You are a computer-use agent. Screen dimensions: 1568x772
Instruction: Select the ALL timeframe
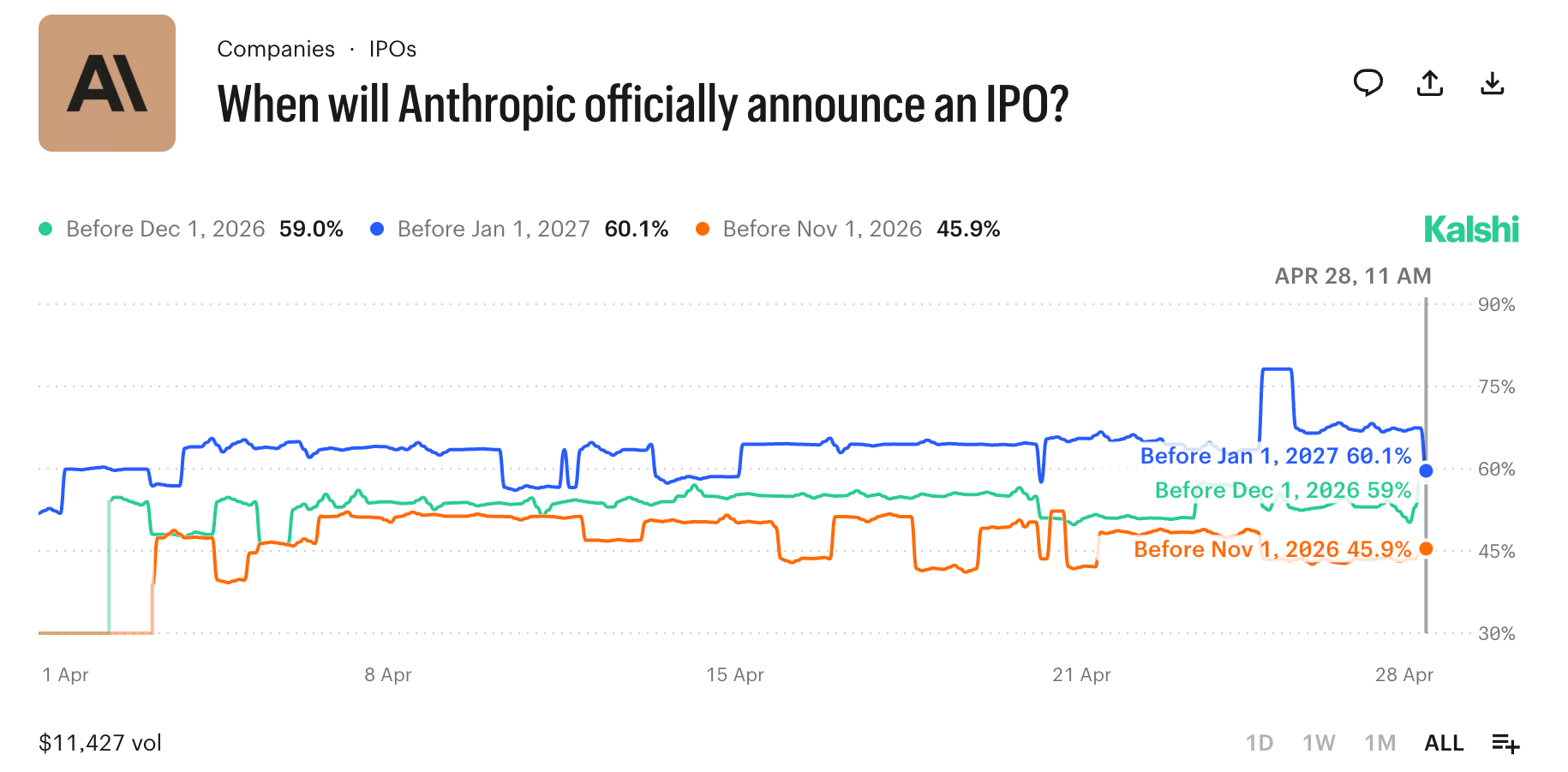click(x=1444, y=743)
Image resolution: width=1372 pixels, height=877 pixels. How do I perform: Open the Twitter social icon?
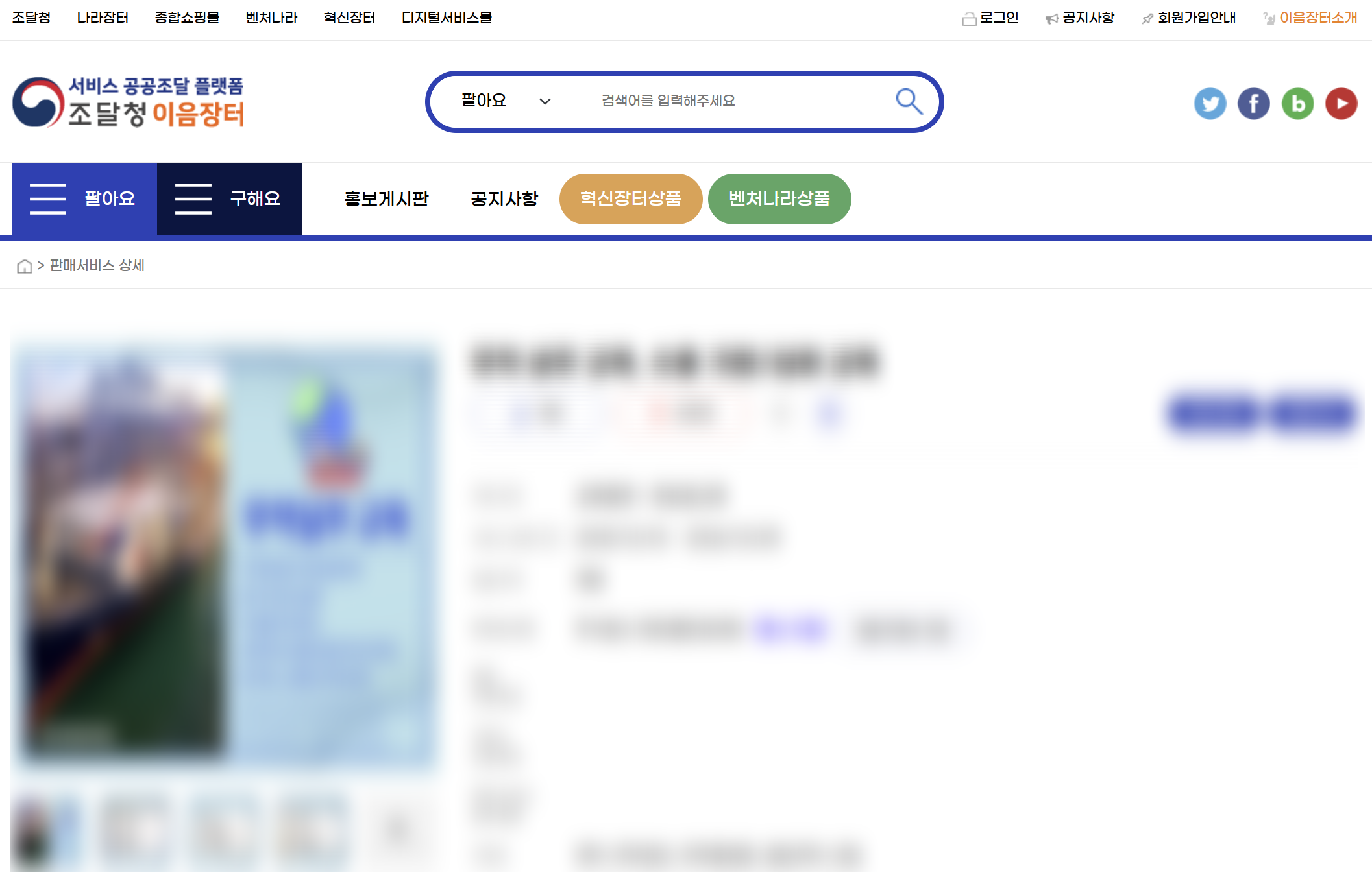coord(1210,103)
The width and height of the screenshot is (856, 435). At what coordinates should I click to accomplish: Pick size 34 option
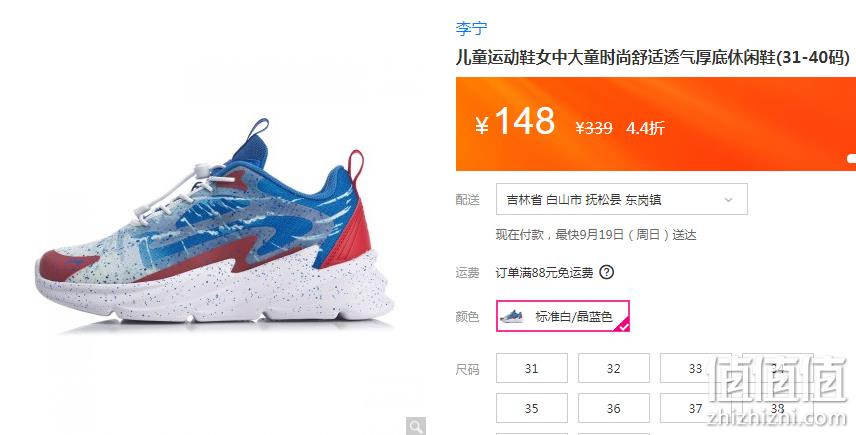(777, 368)
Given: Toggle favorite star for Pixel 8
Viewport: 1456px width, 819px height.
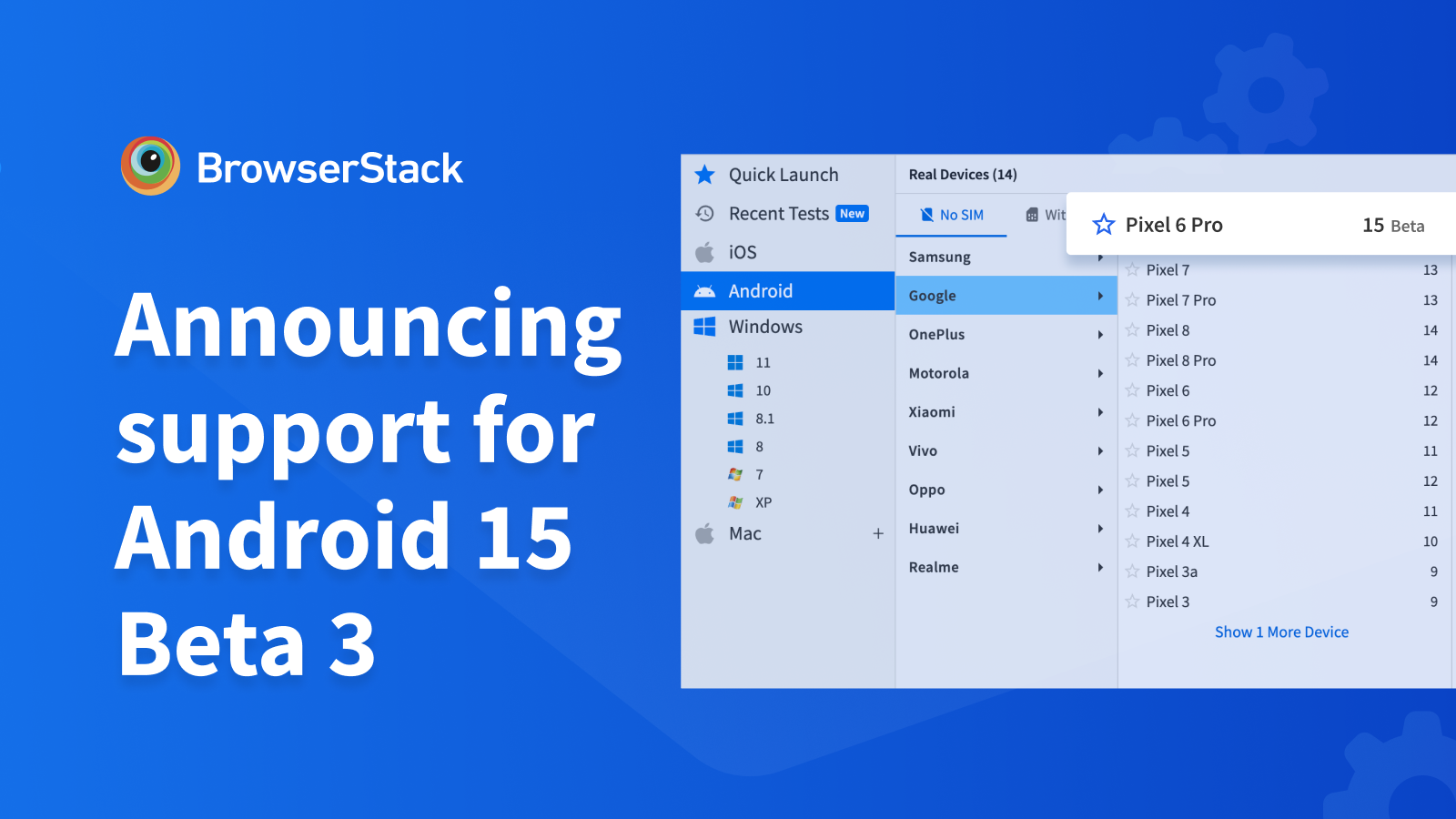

ABOUT THIS TASK
Return the listing above verbatim and exclude every picture.

WRITTEN SOLUTION
You are a computer-use agent. Screen dimensions: 1568x772
Instruction: Select the ALL timeframe
click(x=1444, y=743)
Image resolution: width=1372 pixels, height=877 pixels. How do I perform: Open the Twitter social icon?
coord(1210,103)
The width and height of the screenshot is (856, 435). At what coordinates should I click to accomplish: Pick size 34 option
(777, 368)
Given: Toggle favorite star for Pixel 8
Viewport: 1456px width, 819px height.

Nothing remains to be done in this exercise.